Sunday, June 18, 2023

The crisis of identity. . .

If you do not know the name of Richard Rex, you ought to.  He is currently professor of Reformation history at the University of Cambridge and author of The Making of Martin Luther, among other books.  He is a provocative thinker and worth the read even if you may not always agree with what he says.  In this case, I think he is spot on.

 It is beyond question that the Roman Catholic Church is currently in the throes of one of the greatest crises in its two-millennium history. In human terms, its future might be said to be in doubt for the first time since the Reformation. The broad contours of the present crisis are the onward march of secularization in Europe and North America, the purging of Christians from the ancient heartlands of the Middle East, and the erosion of South American Catholicism by the missions of the Protestant and prosperity gospels. More specifically, the horrific and continuing revelations of the sexual and physical abuse of the vulnerable by the clergy, and of the failure of the institutional Church to identify and address the issue, have in some places turned a Catholic retreat into a rout. The dramatic and utterly unforeseen collapse of Catholicism in Ireland in little more than a generation, for example, harks back to the tectonic religious shifts of the early sixteenth century. Only in Africa is there much by way of good news, and it is not always clear how good that news is.

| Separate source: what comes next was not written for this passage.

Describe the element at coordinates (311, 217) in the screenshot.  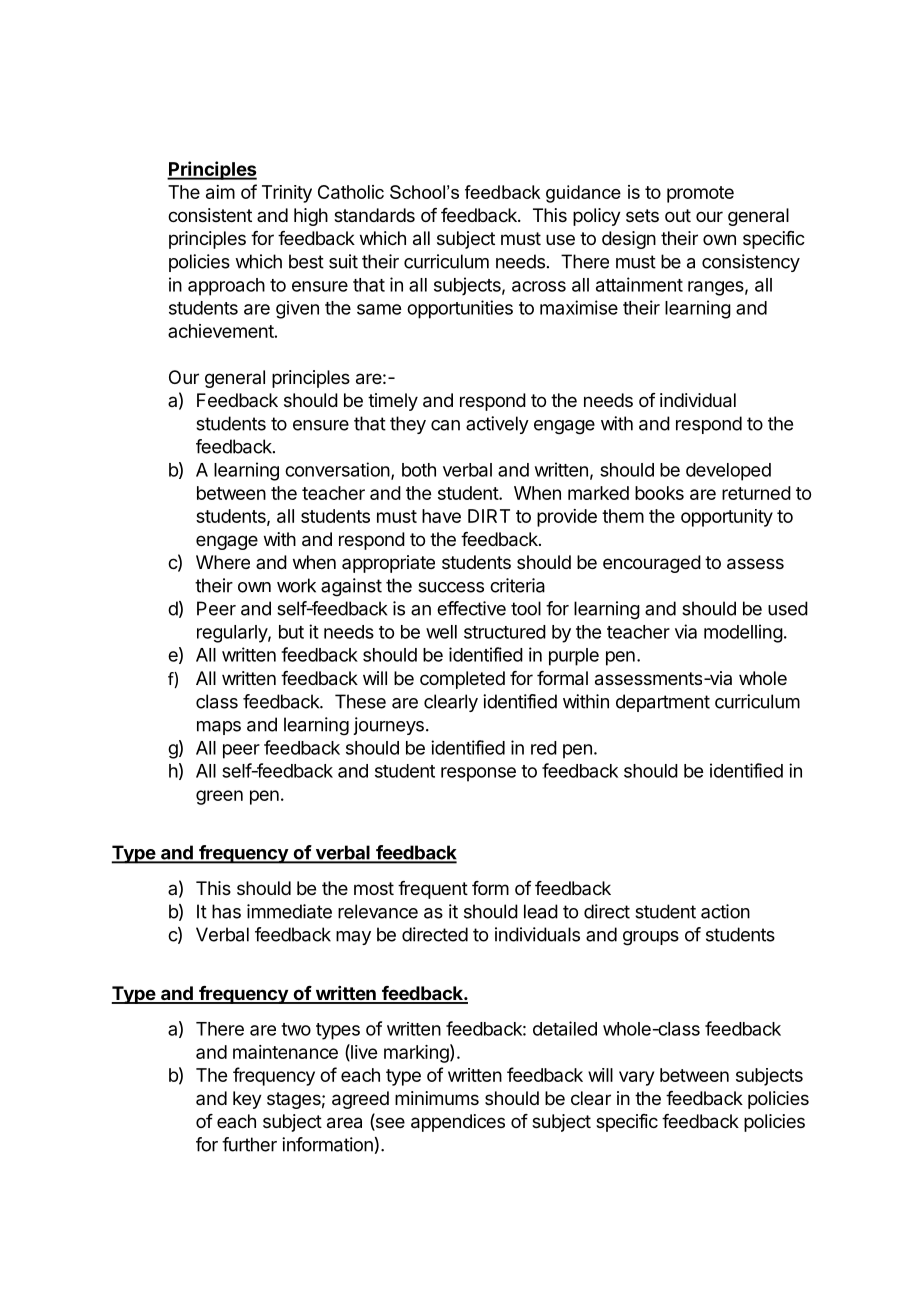
I see `high` at that location.
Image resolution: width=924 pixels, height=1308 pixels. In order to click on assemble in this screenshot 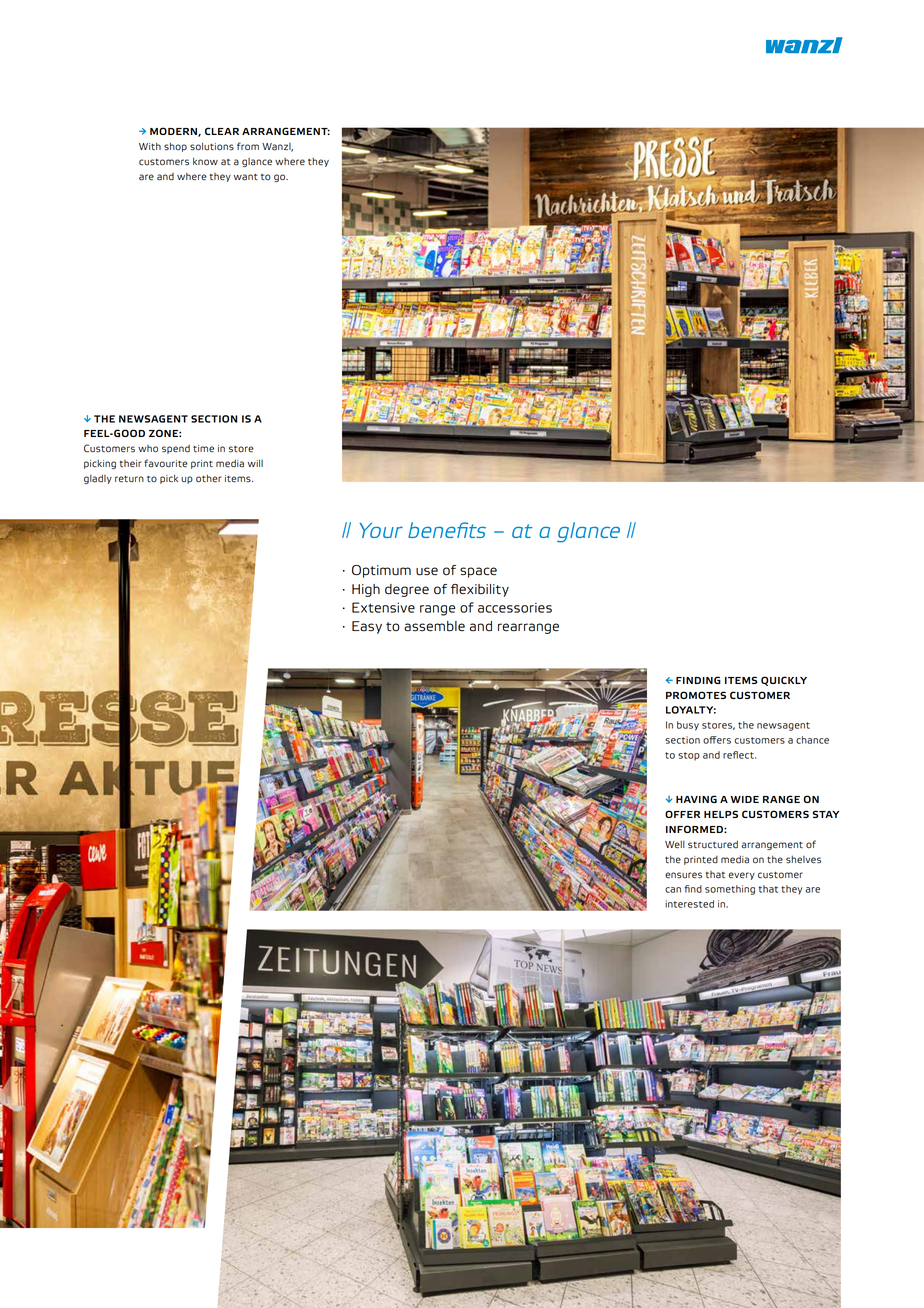, I will do `click(434, 626)`.
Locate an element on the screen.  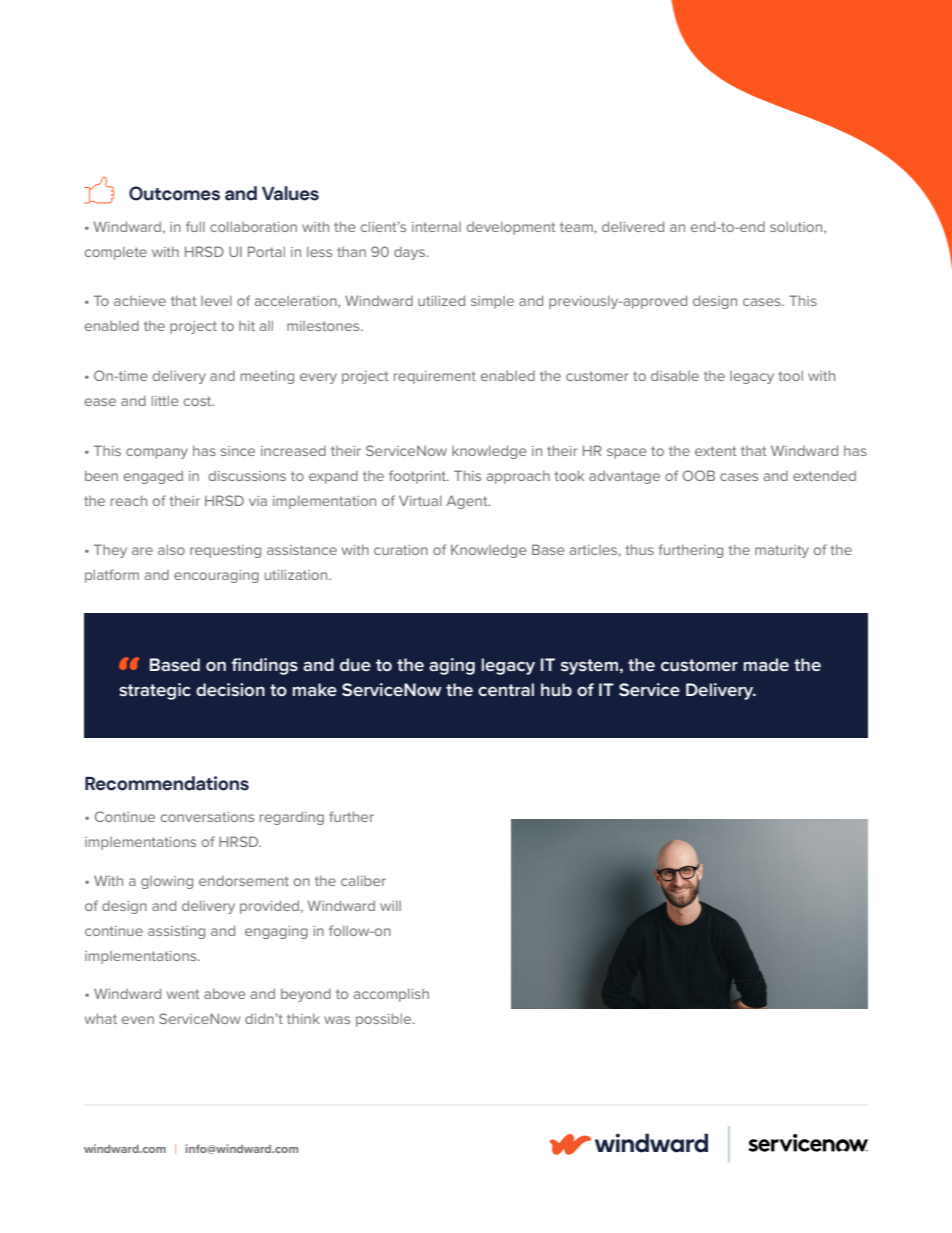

It is a book review that offers much more than a mere review of the work cited.  Rex would have us see what is unfolding for Rome -- but not only for Rome -- the third great crisis of identity.  George Weigel seems to think his analysis is pretty important and we ought to give it a look as confessional Lutherans.

The thesis posited is that the first crisis of Christianity was the pointed and bitter conflict over the question “What is God?”  Eventually that question required an ecumenical council to answer and the solution was the Nicene Creed (First Council of Nicaea in A.D. 325 and the Council of Chalcedon 451). In that creed that has become the staple of every worship service of liturgical churches, we have a definitive statement both of the Trinity and Jesus Christ, true God and true man.  At Nicaea the Church confronted the heretics by affirming that Scripture clearly taught Jesus is truly God and the second person of the Trinity.  At Chalcedon the intricacies of the the incarnation and His divine and human union in the one person of Jesus Christ were explored and set as the standard of orthodox Christology.  Whether we believe it or not, this answer has served as the standard of any orthodox Christian confession ever since.

The second thesis is that the question of the Reformation and of other movements before the sixteenth century movement spearheaded by Martin Luther was the question "What is the Church?"  This was not resolved but ended up resulting in the second great schism of the Church (after 1054 and the break with Orthodoxy which was itself, at least in part, due to a Christological and Trinitarian issue). While Trent was the official response of Rome, it did not stave off the questions and it might be said that the whole Synodality issue in Rome today is the present fruit of the postponed conflict.  It might also be said that neither Wittenberg nor Geneva manifestly answered the question either and ecclesiology has been the Achilles' heel of Protestantism as well. It is at best a smoldering question with paper answers that have been effectively challenged by practice ever since.

Now the third thesis of Rex.  We are in the midst of an ongoing conflict around the question of "What is man?"  The Church seems to have lost its primacy in answering this question and many, especially Protestant but not only so, have deferred to the wisdom of culture and society.  In effect, the Church has lost her voice in a sea of letters and issues from abortion to gender, marriage to family, reproductive technology to euthanasia, contraception to assisted suicide.  Rex maintains that this crisis in secular society has been adopted by the Church and will be, in part, a defining moment of truth.  What was begun as a secular movement of thought has found a home within too many churches and voices even within those who officially repudiate the error of these positions according to Scripture and tradition.

All along the questions have had an underlying issue of truth.  How can the Church have been wrong in the cardinal issues of God, Church, and man?  If the Church has been wrong, how can she be right about anything else?  We are facing the deep abyss of truth and identity that will define not only for our time but for the future if we stand on the side of God, His revelation, and the faithful voices who have contended for the faith over the centuries or we stand on the uncertain ground of changing opinion.  If only we had another Nicea and Chalcedon to effectively give answer for all time according to the unchanging witness of God's Word and legitimate tradition!  Without that mechanism to affirm the truth that does not change, we are left floating on the sea of opinion without a mooring solid enough on which to offer the world anything but opinions.  Before we get there, we can only pray the Lord to come quickly and bring to an end our foolishness.